**Problem to work on**
Check each line of the data below for the word "screenshot", then extract the ones that have it.

**Dataset content**
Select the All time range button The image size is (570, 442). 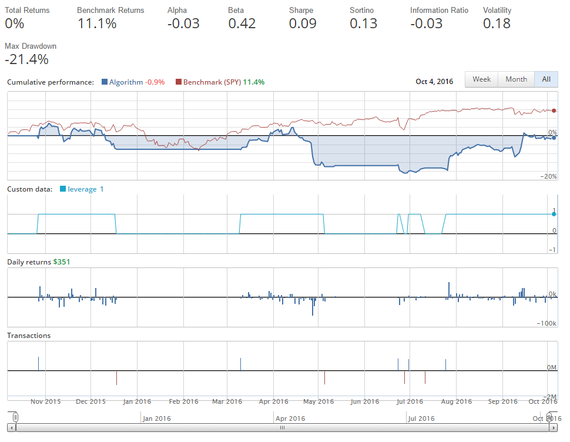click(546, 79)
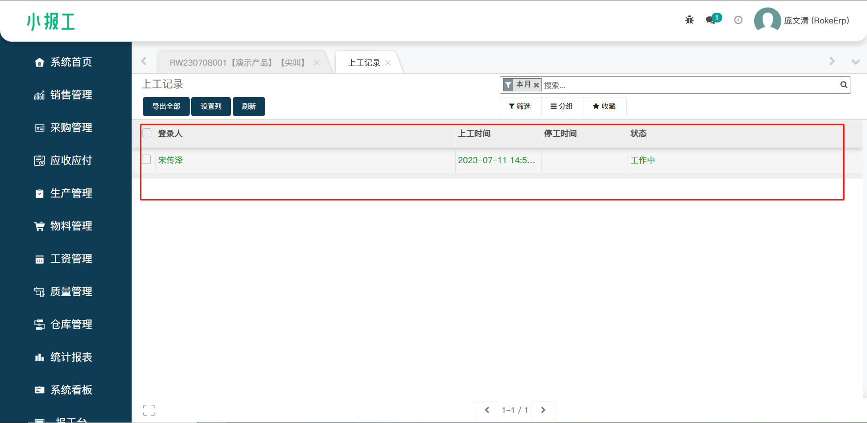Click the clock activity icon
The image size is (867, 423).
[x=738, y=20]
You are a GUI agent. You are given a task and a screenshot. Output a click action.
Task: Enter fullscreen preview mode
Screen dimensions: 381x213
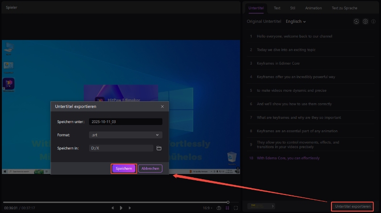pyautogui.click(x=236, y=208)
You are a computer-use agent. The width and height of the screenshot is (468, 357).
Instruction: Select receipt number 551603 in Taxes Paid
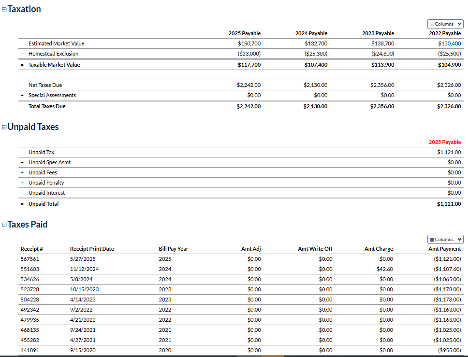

**The answer**
You are a GUI agent. You are given a task and a screenshot. Output a click action.
You are a computer-use agent. The width and height of the screenshot is (468, 357).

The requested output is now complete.